WHAT NEEDS TO BE DONE
Where an image appears in the data, omit it and reproduce the rest exactly.

(Records from a dataset)
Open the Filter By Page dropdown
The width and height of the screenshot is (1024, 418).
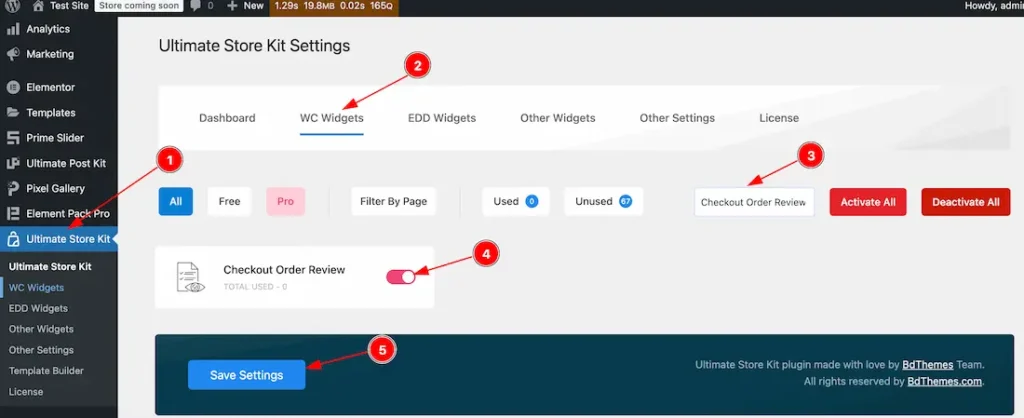[393, 201]
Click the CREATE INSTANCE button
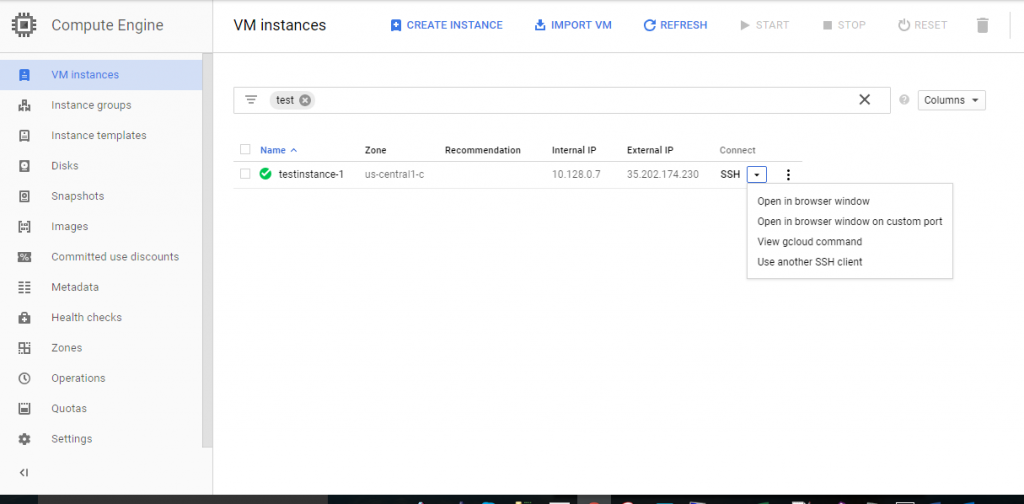Image resolution: width=1024 pixels, height=504 pixels. click(x=446, y=25)
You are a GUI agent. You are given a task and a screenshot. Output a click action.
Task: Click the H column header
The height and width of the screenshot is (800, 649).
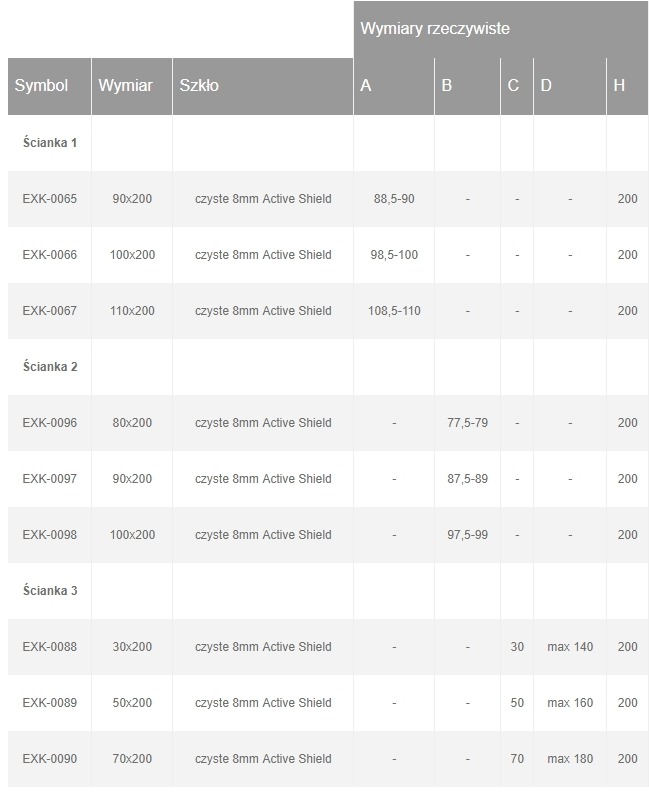(x=619, y=86)
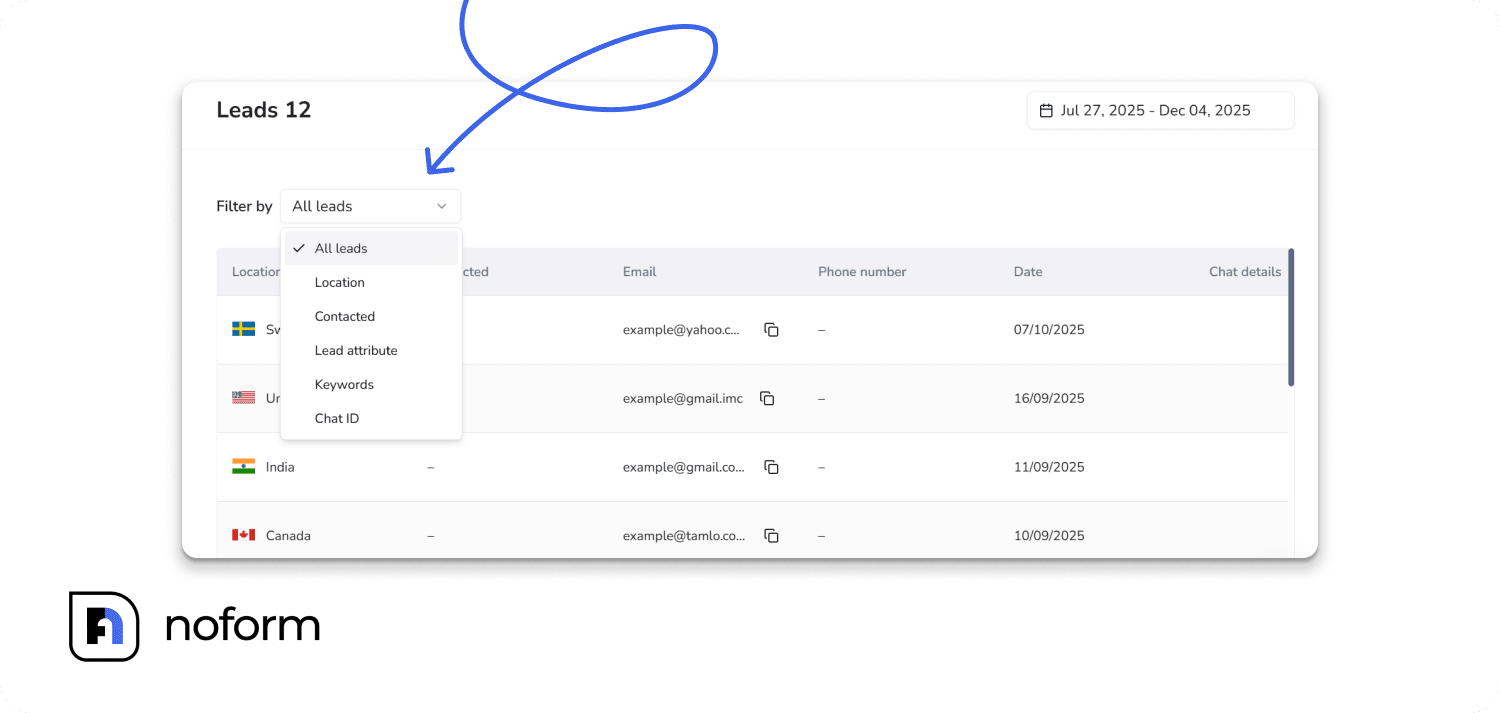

TASK RESULT
Open the Filter By Page dropdown
The width and height of the screenshot is (1024, 418).
[393, 201]
Click the CREATE INSTANCE button
Image resolution: width=1024 pixels, height=504 pixels. click(x=446, y=25)
You are a GUI agent. You are given a task and a screenshot. Output a click action.
Task: Click the H column header
The height and width of the screenshot is (800, 649).
(x=619, y=86)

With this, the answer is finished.